Vorteil über geteilte Tabletten ?

Bis heute wird der manuell befüllten Blisterkarte wie auch dem Blisterbeutel aus dem Apothekenautomaten ein Vorteil angeheftet: das Stellen von halben Tabletten ist der Apotheke erlaubt, dem Blisterzentrum aber untersagt. Aus eigener Erfahrung ist bekannt, dass mehr als ein Viertel aller verordneten Medikamente im Heim geteilt werden: Ärzte sind der Meinung, dass das Teilen von Tabletten im Alten- und Pflegeheim ihr Arznei-mittelbudget entlasten würden. Neben Aussagen in der Literatur, dass das Teilen von Tabletten kritisch eingestuft werden kann[1], erkennt man selbst beim Betrachten des Arbeitsplatzes einer PTA nach dem Tabletten-Teilen: der Ausdruck Dosiergenauigkeit kann hier nicht mehr verwandt werden!

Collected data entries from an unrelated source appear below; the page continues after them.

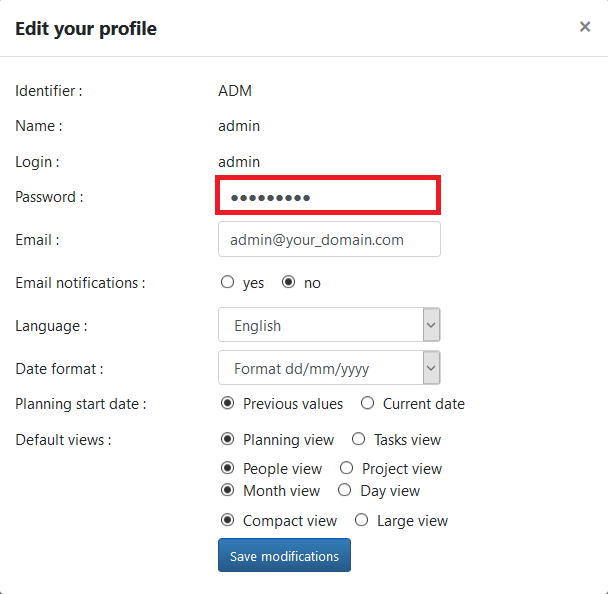Choose Project view radio button

click(346, 469)
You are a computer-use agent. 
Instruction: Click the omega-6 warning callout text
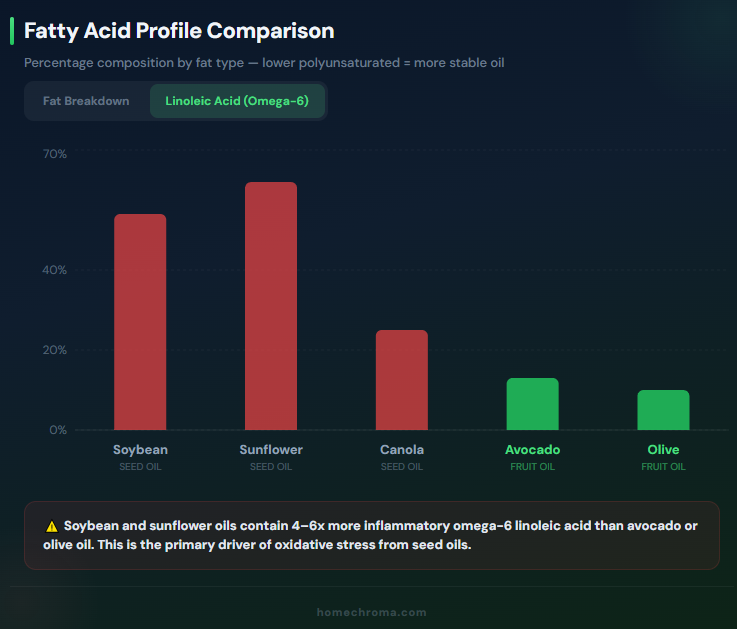pyautogui.click(x=380, y=535)
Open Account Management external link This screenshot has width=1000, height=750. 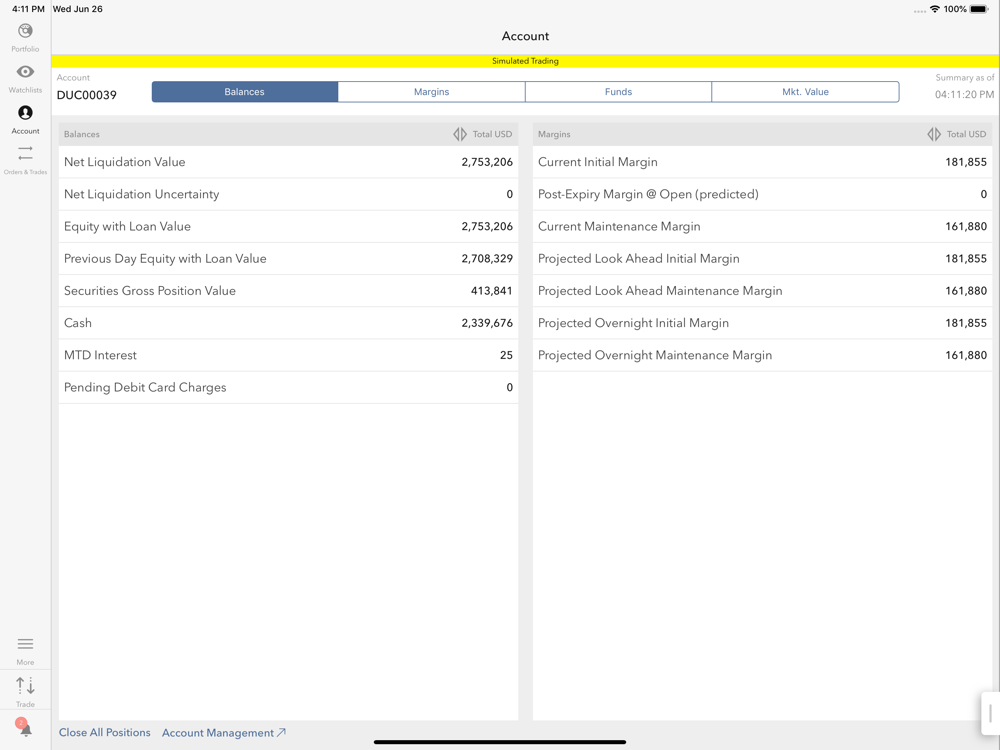(224, 733)
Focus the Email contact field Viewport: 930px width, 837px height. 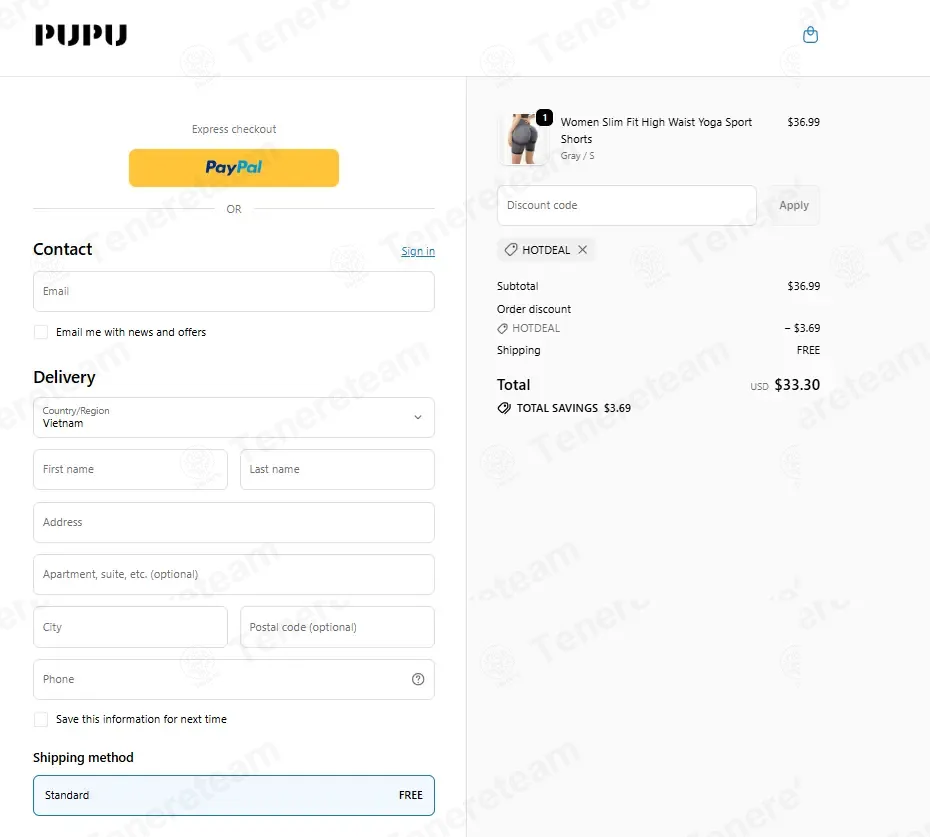[234, 291]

Geteilte Tabletten (Foto: Apotheke im Elisenpalais, 63739 Aschaffenburg)

Jüngste Untersuchungen von Apotheker Dr. Wellenhofer[2] zeigen, dass für den Blister aktuell lediglich ca. 5% aller verordneten Tabletten nicht durch ungeteilte Alternativen ersetzbar sind. Solche Medikamente sind dann nicht blisterbar, und müssen demnach, in Analogie zur Akut- und Bedarfsmedikation, vom Heimpersonal manuell gestellt werden. Interessanterweise greift das oft angeführte Wirtschaftlichkeitsargument (siehe oben) auch nicht, wie vom selben Autor gezeigt wurde[3]. Daher erscheint der oft genannte Vorteil, dass beim Stellen in der Apotheke auch Tabletten geteilt werden können, letztlich nicht zu greifen.

[1] R. Quinzler, W.E. Hafeli et. al. (2006) The frequency of inappropriate tablet splitting in primary care. European Journal of Clinical Pharmacology 62, 1065-1073.
[2] Wellenhofer, T. (2010) Geteilte Tabletten in Heimen und Pflegeambulanz. Deutsche Apotheker Zeitung 279, 66-69.
[3] Wellenhofer, T. (2009) Tablettenteilungen. Zur Wirtschaftlichkeit in Heim und Pflege-Ambulanz. Pharm Ztg 154 (13), 64-67.